L’organisation des professions de santé : quelle vision dans dix ans et comment y parvenir ?

Analyse et commentaires

Rapport présenté à l’Assemblée nationale le 7 juillet 2021 par le député Cyrille ISAAC-SIBILLE

Ce rapport s’ajoute à une série de documents officiels, notamment les rapport IGAS sur la pédiatrie et sur l’ophtalmologie. Il s’appuie sur la constatation d’une pénurie de l’offre médicale pour proposer un renforcement des compétences et de l’autonomie des professions paramédicales selon une « politique de l’escalier ».

Ce rapport a été rédigé après l’audition des représentations professionnelles paramédicales. L’avis des médecins a été peu sollicité et peu écouté.

Certes, la place du diagnostic médical est reconnue :

« Le diagnostic médical clinique permet de reconnaître une maladie pour en assurer une prise en charge appropriée. Il est issu du recueil et de la hiérarchisation des symptômes et des signes cliniques, puis confirmé et précisé par les examens complémentaires (1). La réalisation du diagnostic demande une culture médicale globale permettant de faire des diagnostics différentiels (c’est-à-dire de procéder à des investigations appropriées afin d’écarter certaines possibilités et de confirmer le diagnostic). Le diagnostic est un élément essentiel de la décision médicale« .

 Mais il n’en est tiré aucune conséquence :

« Schématiquement, la coordination consiste à répartir les tâches, les rôles et les responsabilités entre plusieurs acteurs de manière relativement « verticale », alors que la coopération consiste à fédérer des compétences autour d’un projet commun et recouvre une dimension plus « horizontale ». Pour le rapporteur, c’est bien la coopération qui doit être privilégiée lorsque l’on cherche à renforcer la collaboration entre les professionnels de santé« .

A aucun moment, il n’est dit qui doit élaborer le « projet commun » et sur quelle base. Cette coopération idyllique semble appelée à s’instaurer naturellement que par la proximité des acteurs au sein d’une structure pluriprofessionnelle…

Développer de nouvelles compétences, mais sur quelles bases ?

On ne peut qu’approuver la montée en compétences des professionnels paramédicaux qui nous entourent. Mais savoir réaliser un acte est-il le gage d’une application à bon escient.

Le terme de pertinence, souvent opposé aux médecins, n’est jamais prononcé dans ce rapport. Par contre, le « diagnostic » (infirmier, kinésithérapique…), « l’interprétation », l’accès direct apparaissent plusieurs fois dans le document.

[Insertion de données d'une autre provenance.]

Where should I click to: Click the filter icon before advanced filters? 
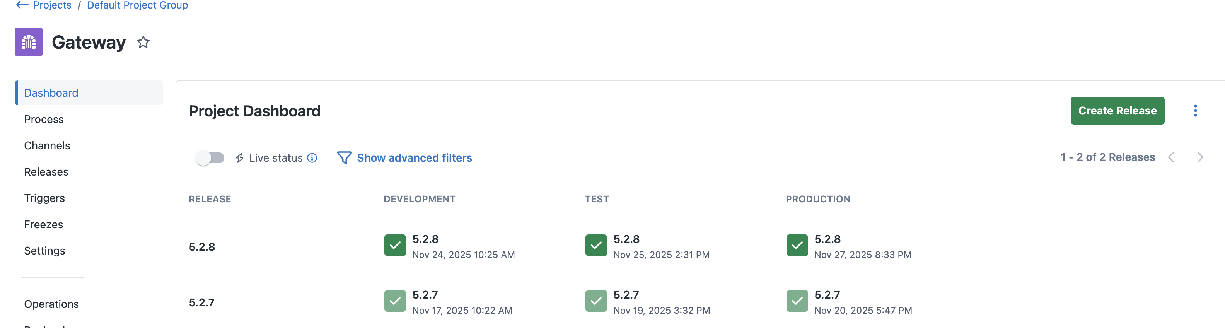[x=344, y=157]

Les paramédicaux plus vertueux que les médecins ?

Dans les années 80, après avoir ouvert les vannes de la formation médicale et encouragé le consumérisme des patients, les pouvoirs publics ont accusé les médecins de multiplier les actes et prescriptions au détriment des finances de la Nation. Le numerus clausus a été resserré, le MICA a poussé les médecins à la retraite, les tarifs médicaux ont été gelés, tandis que la réglementation condamnait ceux qui voulaient mieux s’organiser.

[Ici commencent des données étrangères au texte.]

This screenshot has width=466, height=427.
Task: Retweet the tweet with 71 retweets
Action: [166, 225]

A présent, ce qui était « compérage » devient « coopération horizontale », sans responsable désigné, sans règle de régulation, sans critère de qualité ni de résultat. Par quel miracle divin, ce dispositif indéfini produira-t-il plus d’efficience en matière de santé et garantira-t-il une meilleure utilisation des dépenses de santé ?

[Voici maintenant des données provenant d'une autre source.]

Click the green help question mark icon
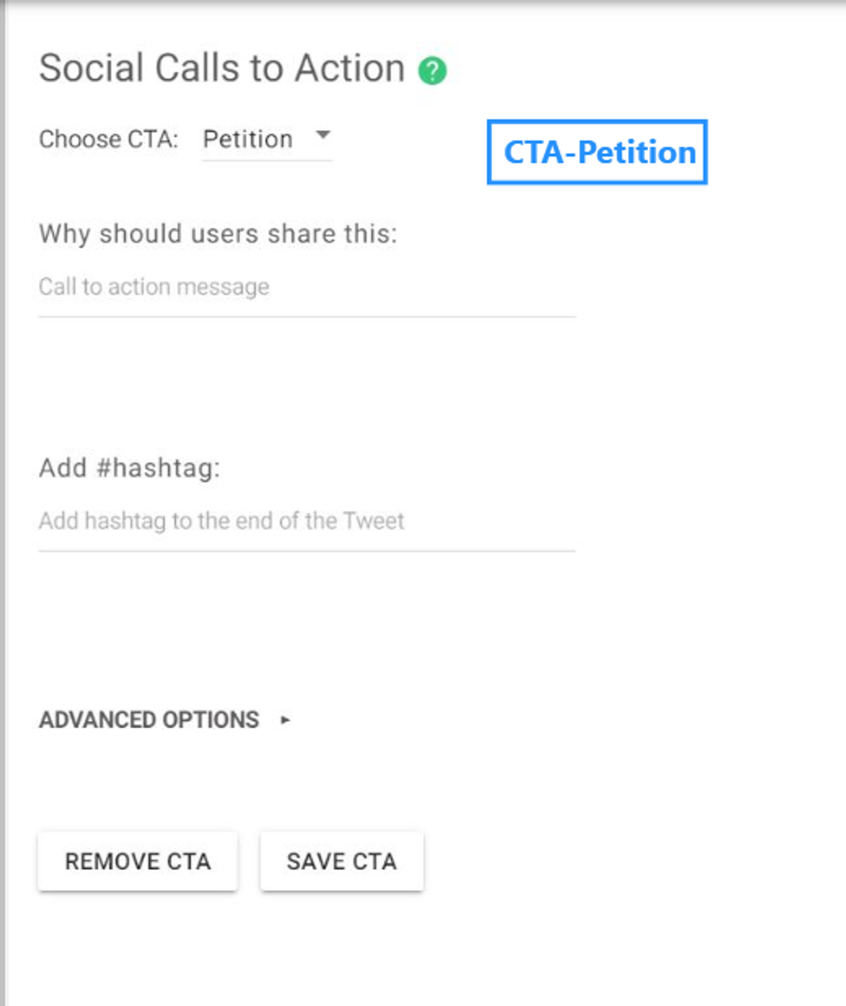The height and width of the screenshot is (1006, 846). 432,70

Le récent scandale des centres de santé ophtalmologique (22 millions de fraude) devrait rendre prudent.

Une alternative structurée : les Equipes de Soins Spécialisés

Loin de nous l’idée de camper sur des positions « rétrogrades », de refuser la montée en compétence des professionnels paramédicaux, d’ouvrir leurs perspectives de carrière, de leur dénier toute liberté à répondre à des demandes urgentes auxquelles les médecins ne peuvent plus faire face tous seuls.

Bien sûr, il nous faut concevoir des dispositifs de délégation de tâches, parfois élaborées, et développer des équipes qui couvriront mieux les besoins locaux, mais aussi les demandes distantes émanant des zones sous-dotées.

Encore faut-il qu’il y ait des capitaines reconnus sur les navires pour fédérer et réguler le réseau des « soignants » de tous ordres, pour que tous ces beaux projets n’aboutissement pas à une gigantesque et coûteuse Tour de Babel.

Les médecins généralistes auront un rôle important à jouer au niveau local.

Dans un cadre géographique souvent plus large et pour des thématiques plus ciblées, les médecins spécialistes sont appelés à proposer des équipes de soins spécialisées, à partir de plateformes physiques, mais aussi de réseaux de qualité constitués avec des professionnels motivés, prêts à suivre des formations dédiées et à respecter un cahier des charge partagé.

Cette proposition doit être entendue et des moyens devront être donnés pour la faire vivre, au plus grand profit des patients.